In particular, when Cr or Ni is used as the above-described metal, chromium oxide or nickel oxide is used as the metal oxide, chromium nitride or nickel nitride is used as the metal nitride, and chromium oxynitride or nickel oxynitride is used as the metal oxynitride, the high reflection film 23 is formed. This is preferable because it can form a light-shielding film provided in a matrix having a fine pattern with good adhesion to the film.
When the low-reflection film 24 is a metal oxide, nitride or oxynitride used for the reflection film 21 of the high-reflection film 23, the low-reflection film 24 is formed at the interface between the low-reflection film 24 and the reflection film 21. The metal oxide, metal nitride or metal oxynitride may be formed so that the composition of the reflective film 21 changes continuously.
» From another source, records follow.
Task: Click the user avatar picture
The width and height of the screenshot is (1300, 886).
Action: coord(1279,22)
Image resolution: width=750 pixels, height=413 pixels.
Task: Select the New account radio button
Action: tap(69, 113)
In this case, the adhesion between the high reflection film 23 and the low reflection film 24 is further improved.
The thickness of the low reflection film 24 is preferably 80 ° or more in order to exhibit the effect of absorbing stray light in the liquid crystal layer. When the total thickness of the high reflection film 23 and the low reflection film 24 is 2000 ° or less, disconnection of the counter electrode 25 formed on the light shielding film 20 can be prevented, and thermal stress applied to the light shielding film 20 can be reduced. This is a preferable configuration without becoming extremely large.
Here, the optical density of the light-shielding film 20 composed of the high reflection film 23 and the low reflection film 24 is 3 or more, preferably 4 or more.
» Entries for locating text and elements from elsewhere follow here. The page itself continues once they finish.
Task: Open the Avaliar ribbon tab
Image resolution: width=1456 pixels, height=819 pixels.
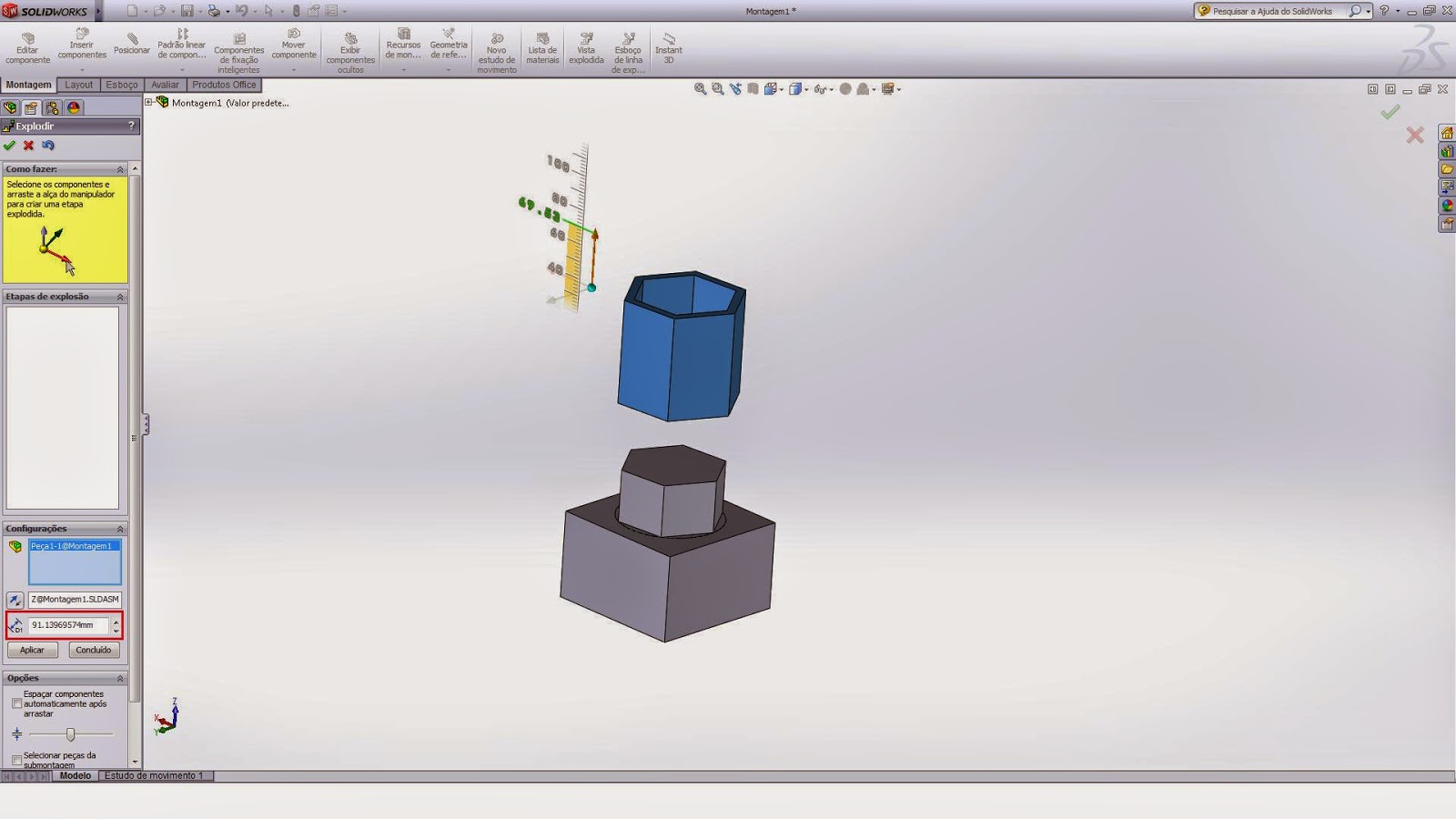Action: 165,84
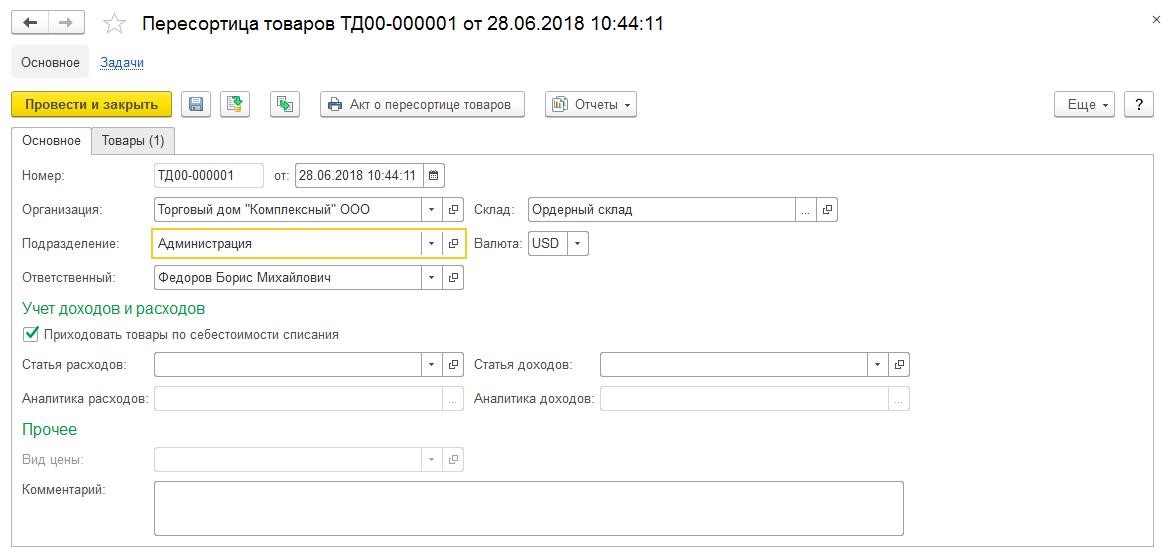
Task: Uncheck Приходовать товары по себестоимости списания
Action: [x=31, y=334]
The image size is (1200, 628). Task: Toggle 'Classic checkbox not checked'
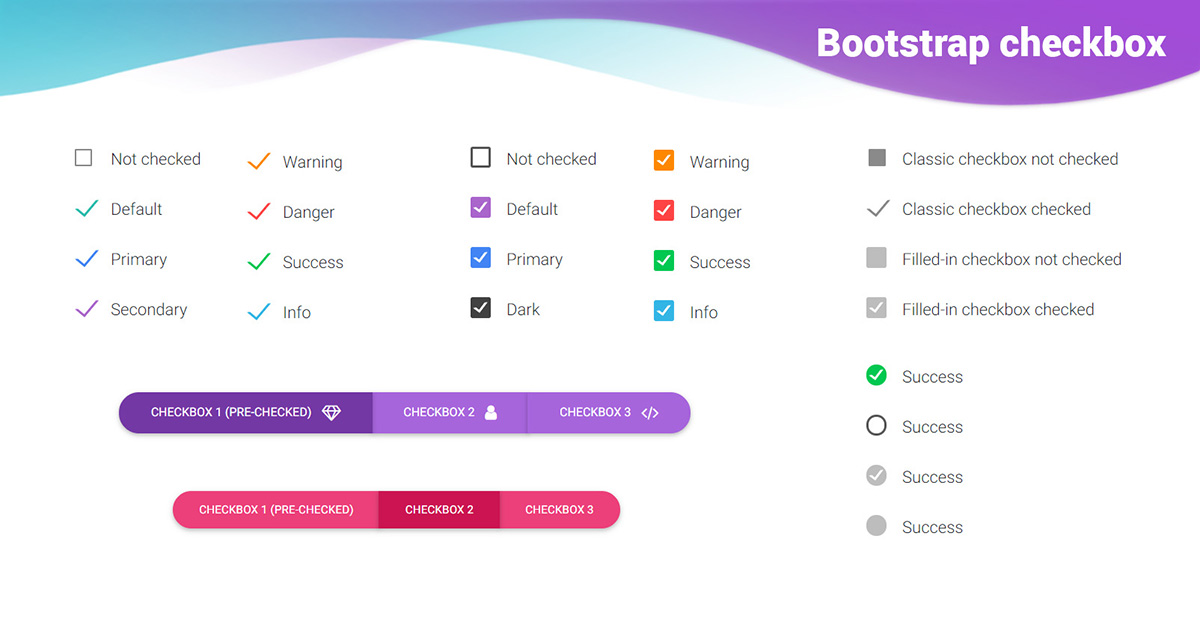tap(876, 157)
Next, the translucent substrate 10 will be described.
The translucent substrate 10 of the present embodiment needs to be a transparent material that can withstand the thermal effect of strong projection light. As such a translucent substrate 10, a transparent quartz glass substrate, a non-alkali glass substrate, a glass ceramic, or the like is preferably used.
Next, the counter electrode 25 will be described.
The counter electrode 25 is provided for driving the liquid crystal layer 5 together with the pixel electrode 7 on the drive substrate 3 provided to face the counter substrate 100. Therefore, it is sufficient that the light-shielding film 20 is formed at least at a position on the counter substrate 100 corresponding to the pixel electrode 7, but is usually provided so as to cover the entire light-transmitting substrate 10 on which the light-shielding film 20 is formed in a matrix. As such a counter electrode 25, an ITO (indium tin oxide) film or the like is suitably used, and can be formed by a sputtering method or the like.
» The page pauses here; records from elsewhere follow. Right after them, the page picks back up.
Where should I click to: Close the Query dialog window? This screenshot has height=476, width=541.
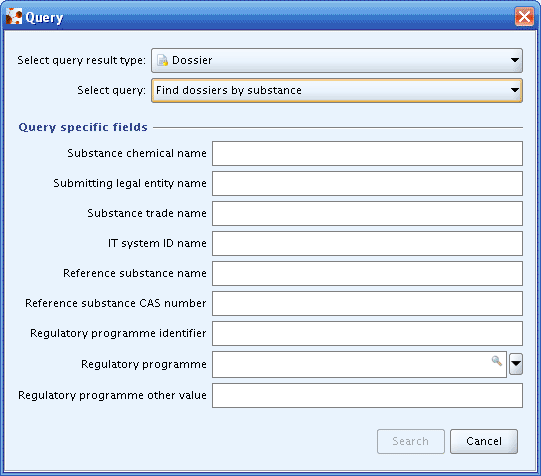(x=524, y=16)

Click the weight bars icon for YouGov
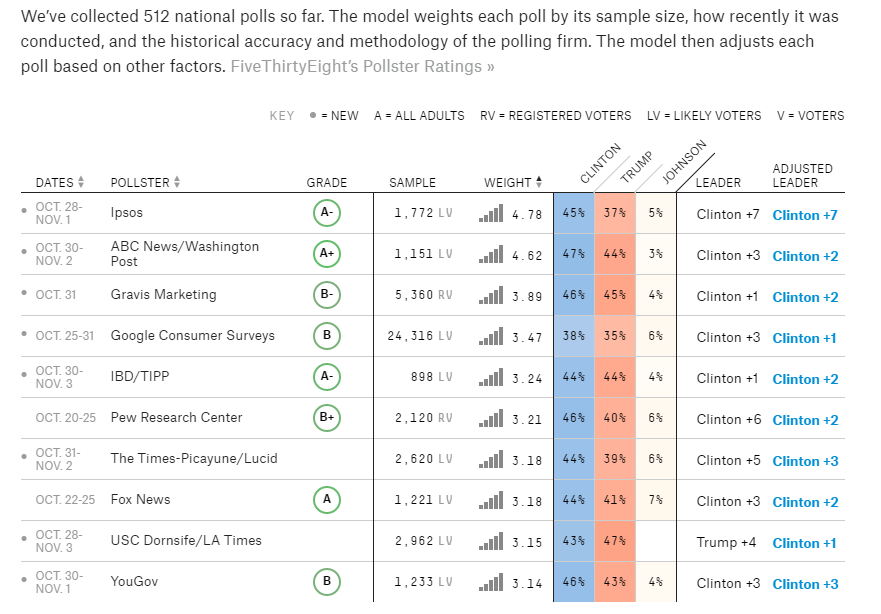point(491,582)
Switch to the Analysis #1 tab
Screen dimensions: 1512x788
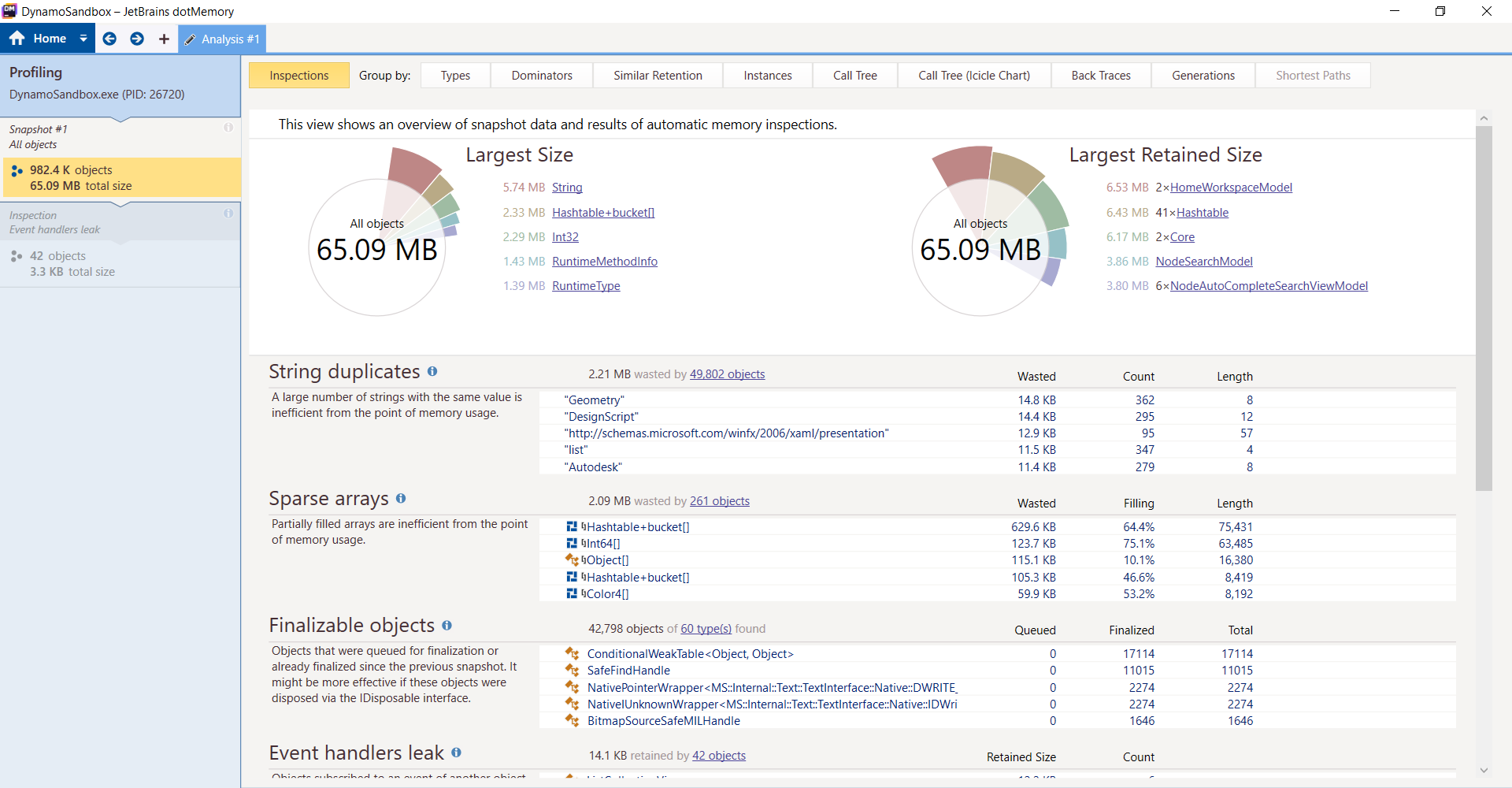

Next, a method for manufacturing the counter substrate of the present embodiment will be described. The first method for manufacturing a counter substrate is a method for forming a pattern by etching.
First, in the counter substrate 100 of the present embodiment, a reflection increasing film 22, a reflection film 21, and a low reflection film 24 made of a dielectric multilayer film are sequentially formed on the translucent substrate 10. The method for forming these films is as described above.
Next, a predetermined matrix pattern is formed on the reflection increasing film 22, the reflection film 21, and the low reflection film 24.
The pattern is formed by first applying a photosensitive resin (resist) on the low reflection film 24, forming a resist pattern using a photomask having a predetermined pattern, and then sequentially using the resist pattern as a mask. Then, the low-reflection film 24, the reflection film 21, and the reflection-enhancing film 22 are etched to form a light-shielding film 20 having a matrix pattern formed on these layers.
At this time, any of wet etching and dry etching may be used for the etching. For example, when a material mainly composed of Cr is used for the low reflection film 24, dry etching with CCl ₄ or chlorine, or wet etching with a solution containing ceric ammonium nitrate and perchloric acid may be used. it can. When a material containing aluminum as a main component is used for the reflective film 21, dry etching with a mixed gas of CF ₄ and oxygen, CCl ₄ or chlorine, or wet etching with a mixed solution of phosphoric acid and nitric acid is used. Can be. When a laminated film of SiO ₂ or TiO ₂ is used as the reflection increasing film 22, patterning can be performed with a fluorine-based gas such as CF ₄ .
The second method for manufacturing a counter substrate is a method for forming a pattern by lift-off. A photosensitive resin (resist) having etching characteristics different from those of the reflection increasing film 22, the reflection film 21, and the low reflection film 24 made of a dielectric multilayer film is applied on the light transmitting substrate 10, and a photomask having a predetermined pattern is formed. Is used to form a matrix resist pattern. Next, a reflection increasing film 22, a reflection film 21, and a low reflection film 24 made of a dielectric multilayer film are sequentially formed on the translucent substrate 10 with the resist pattern. The method for forming these films is as described above. Next, the resist pattern is stripped with a resist stripper to form a light-shielding film 20 on which a matrix pattern is formed.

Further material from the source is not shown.